Incrementally maintain view result using query PRAGMA ivm('materialized_view_name') or PRAGMA ivm_options('catalog_name', 'schema_name', 'materialized_view_name').

Read more here

Usage

Given a base table my_table and a view my_view on top of my_table, this extension incrementally computes the changes to the view my_result when the underlying table my_table changes.

This extension replicates changes to base table my_table in the delta table delta_my_table. This table additionally has a multiplicity column _duckdb_ivm_multiplicity of type BOOL, and a timestamp column to track refresh operations on the views. duckdb_ivm_multiplicity=true means insertions and _duckdb_ivm_multiplicity means deletion. Updates to a row in base table my_table are modelled as deletion + insertion.

Note: if the extension is called with an in-memory database, the tables do not get created. We envision this use case for cross-system incremental view maintenance. If the extension is called with a persistent database, the tables are created and the changes are stored in the delta tables. In order to attach a database, use `duckdb my_database.db' from the CLI.
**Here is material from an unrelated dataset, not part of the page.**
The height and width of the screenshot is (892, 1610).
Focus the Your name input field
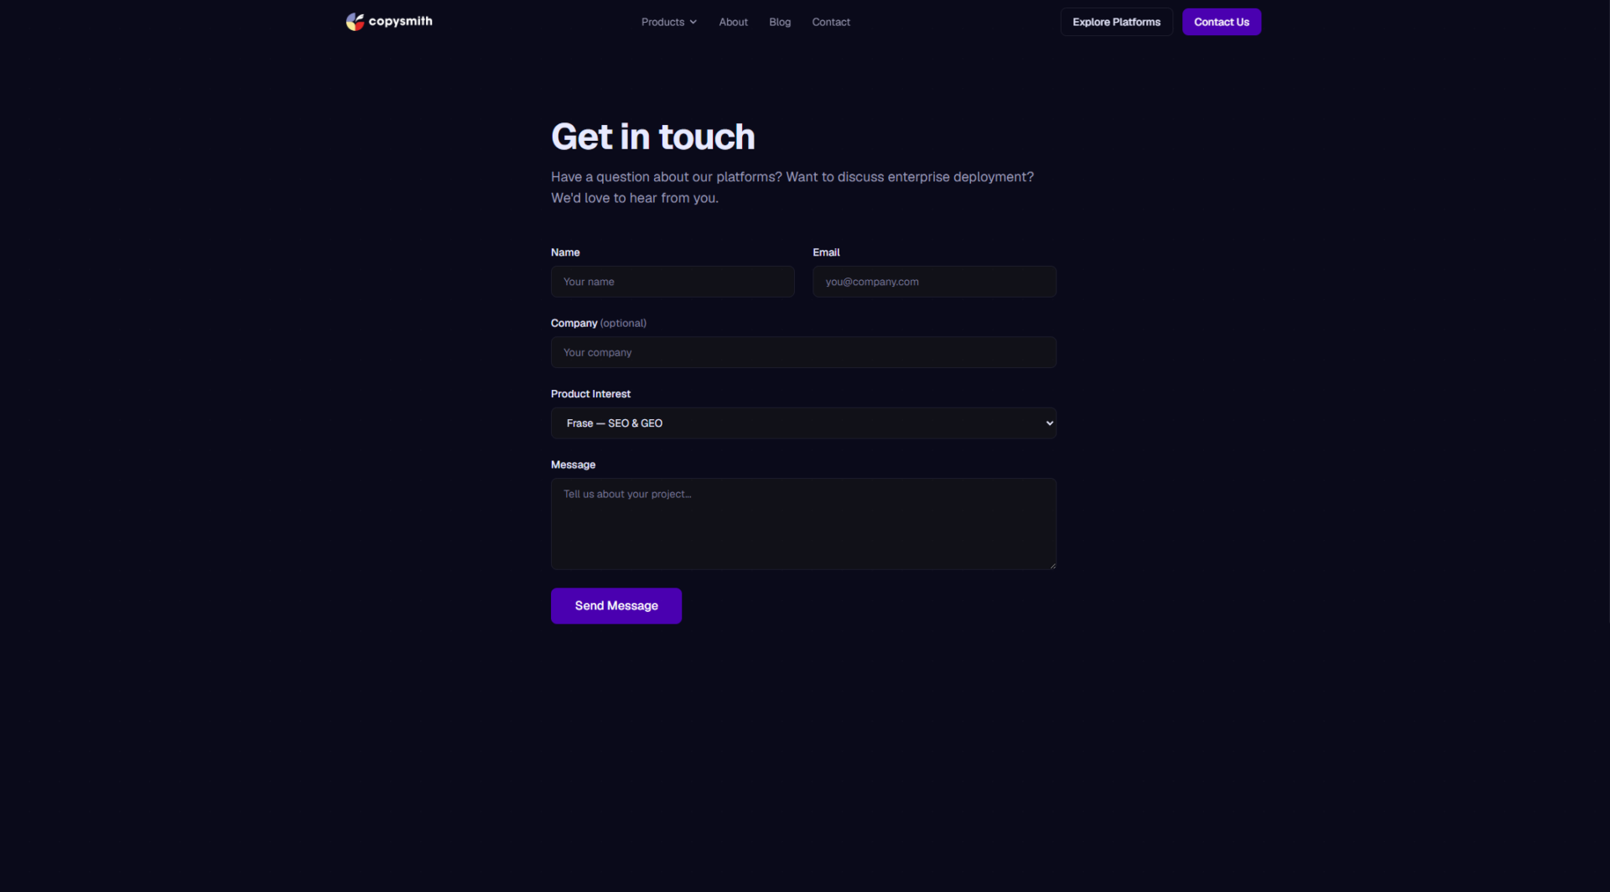coord(672,282)
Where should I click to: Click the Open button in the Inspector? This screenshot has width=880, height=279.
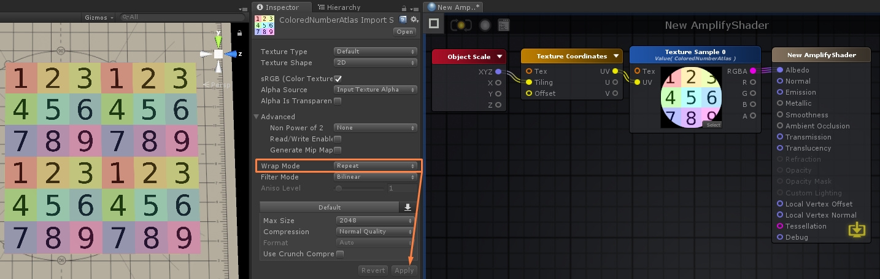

Here is an example. First create the base table and the view:

CREATE TABLE sales (order_id INT, product_name VARCHAR(1), amount INT, date_ordered DATE);

Insert sample data:

INSERT INTO sales VALUES (1, 'a', 100, '2023-01-10'), (2, 'b', 50, '2023-01-12'), (3, 'a', 75, '2023-01-15'), (4, 'c', 60, '2023-01-18'), (5, 'b', 30, '2023-01-20'), (6, 'b', 35, '2023-01-21');

Now create a materialized view with ONE of the following queries:

CREATE MATERIALIZED VIEW product_sales AS SELECT product_name, SUM(amount) AS total_amount, COUNT(*) AS total_orders FROM sales WHERE product_name = 'a' OR product_name = 'b' GROUP BY product_name;
CREATE MATERIALIZED VIEW product_sales_1 AS SELECT * FROM sales WHERE product_name = 'a';
CREATE MATERIALIZED VIEW product_sales AS SELECT SUM(amount) AS total_amount FROM sales;

Look at the content:

SELECT * FROM product_sales; -- to check the view content

Now we can modify the base table. Insertion example:

INSERT INTO sales VALUES (7, 'a', 90, '2023-01-21'), (8, 'b', 10, '2023-01-25'), (9, 'a', 20, '2023-01-26'), (10, 'c', 45, '2023-01-28');

Deletion example:

DELETE FROM sales WHERE order_id = 1;

Update example:

UPDATE sales SET amount = 200 WHERE order_id = 3;

Incrementally maintaining view result

There are two ways to trigger the refresh of a materialized view:

PRAGMA ivm('product_sales'); -- will use current catalog and schema
PRAGMA ivm_options('test_sales', 'main', 'product_sales'); -- specifying catalog and schema

The output of the above will be the table delta_product_sales, which will contain incremental processing of the changes to the base table of view product_sales.

Extent of SQL Support

  • Only SELECT, FILTER, GROUP BY, PROJECTION
  • Aggregations supported: SUM, COUNT
  • Joins, nested-subqueries and other SQL clauses like HAVING not supported.

Known issues

IVM on queries in which the base table returns no data because of a WHERE clause, will fail. So, while using WHERE, always ensure that the base table returns a non-empty result. More details in this issue.

Running Tests

  • The tests are present in project_root/tests.
  • Create a folder duckdb_project_root/test/ivm.
  • Copy the test files into the above folder.
  • Use the unittest executable and provide name of the test as program argument.